В “Происхождении немецкой барочной драмы” Беньямин разбирает обе эти роли на основе своей теории меланхолии. Характерная черта Сатурна - медлительность: “тирана губит вялость эмоций”. “Другая черта Сатурна”, - пишет Беньямин,  -  это “вероломство”. Таков в барочной драме характер придворного: он - “сама переменчивость”.  Отчасти непостоянство придворного - от “недостатка в нем характера”; вместе с тем, она “отражает его  безутешную, безнадежную капитуляцию перед непостижимым сочетанием зловещих звезд, которые принимают вид  бесповоротного, почти физически давящего  удела”. Только отождествляясь с этим предчувствием исторической катастрофы, с глубиной этой безнадежности, можно понять, почему придворный не заслуживает презрения. Оборотная сторона его вероломства в отношении ближних, пишет Беньямин, - “подспудное доверие созерцателя” к  эмблематической стороне вещей.

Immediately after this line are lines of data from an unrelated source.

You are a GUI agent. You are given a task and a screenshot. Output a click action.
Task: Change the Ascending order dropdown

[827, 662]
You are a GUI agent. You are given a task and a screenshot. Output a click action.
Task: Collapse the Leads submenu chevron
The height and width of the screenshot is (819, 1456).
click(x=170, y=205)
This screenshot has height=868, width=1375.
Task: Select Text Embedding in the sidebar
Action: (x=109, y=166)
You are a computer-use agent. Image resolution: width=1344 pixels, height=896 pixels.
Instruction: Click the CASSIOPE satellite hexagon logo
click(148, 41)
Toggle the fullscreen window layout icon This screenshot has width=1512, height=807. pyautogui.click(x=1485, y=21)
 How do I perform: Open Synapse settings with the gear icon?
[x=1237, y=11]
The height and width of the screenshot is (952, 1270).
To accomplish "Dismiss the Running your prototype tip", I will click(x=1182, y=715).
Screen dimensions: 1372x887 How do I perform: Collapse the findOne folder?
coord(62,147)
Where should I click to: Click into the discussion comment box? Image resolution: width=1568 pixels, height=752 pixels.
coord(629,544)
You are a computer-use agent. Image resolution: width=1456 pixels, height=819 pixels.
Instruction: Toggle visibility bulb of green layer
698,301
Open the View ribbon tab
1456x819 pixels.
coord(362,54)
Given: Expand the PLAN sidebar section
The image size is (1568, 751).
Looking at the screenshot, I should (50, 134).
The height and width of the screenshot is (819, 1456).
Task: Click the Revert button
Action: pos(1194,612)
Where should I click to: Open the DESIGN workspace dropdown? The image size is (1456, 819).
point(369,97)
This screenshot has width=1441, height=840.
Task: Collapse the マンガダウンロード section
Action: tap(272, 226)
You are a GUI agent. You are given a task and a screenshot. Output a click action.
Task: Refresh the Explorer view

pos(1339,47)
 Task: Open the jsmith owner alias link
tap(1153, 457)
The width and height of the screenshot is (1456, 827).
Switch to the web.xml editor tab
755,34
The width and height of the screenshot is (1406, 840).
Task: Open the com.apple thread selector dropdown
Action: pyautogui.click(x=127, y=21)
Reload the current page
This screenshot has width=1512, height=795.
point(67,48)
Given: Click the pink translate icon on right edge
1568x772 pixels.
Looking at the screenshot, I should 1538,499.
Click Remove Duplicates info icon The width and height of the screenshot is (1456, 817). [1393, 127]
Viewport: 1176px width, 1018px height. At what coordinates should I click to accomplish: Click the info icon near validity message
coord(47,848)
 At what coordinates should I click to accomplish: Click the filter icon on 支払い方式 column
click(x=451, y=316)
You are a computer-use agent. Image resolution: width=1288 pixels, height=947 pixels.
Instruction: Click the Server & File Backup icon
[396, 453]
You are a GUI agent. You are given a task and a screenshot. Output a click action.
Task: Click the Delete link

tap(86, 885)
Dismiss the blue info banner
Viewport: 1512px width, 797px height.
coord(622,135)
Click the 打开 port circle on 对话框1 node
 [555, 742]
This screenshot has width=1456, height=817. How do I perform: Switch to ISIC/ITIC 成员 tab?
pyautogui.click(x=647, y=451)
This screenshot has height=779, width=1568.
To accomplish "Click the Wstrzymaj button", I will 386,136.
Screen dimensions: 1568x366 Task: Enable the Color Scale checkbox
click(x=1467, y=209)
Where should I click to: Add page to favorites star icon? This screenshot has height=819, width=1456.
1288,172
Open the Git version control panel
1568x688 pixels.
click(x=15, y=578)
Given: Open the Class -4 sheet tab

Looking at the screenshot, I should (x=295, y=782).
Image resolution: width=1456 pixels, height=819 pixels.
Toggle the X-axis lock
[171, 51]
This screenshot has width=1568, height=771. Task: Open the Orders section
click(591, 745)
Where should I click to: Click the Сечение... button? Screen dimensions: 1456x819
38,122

Конечно, можно усмотреть в описанном простую патологию - склонность меланхолика проецировать свою внутреннюю скованность на внешний мир в качестве теперь уже непреложных несчастий, переживаемых под видом “бесповоротного, почти физически давящего  удела”. Но Беньямин тут берется за куда более смелый сюжет:  для него глубинное взаимодействие меланхолика с миром происходит на уровне вещей (а не людей), и это вполне реальное взаимодействие, в котором есть свой, пусть и скрытый,  смысл. Именно потому что меланхолик одержим смертью, он лучше других умеет читать окружающий мир. Или, скорее,  мир открывается пытливости меланхолика, как никого другого. Чем предмет безжизненней, тем мощнее и изворотливей должен быть созерцающий его разум.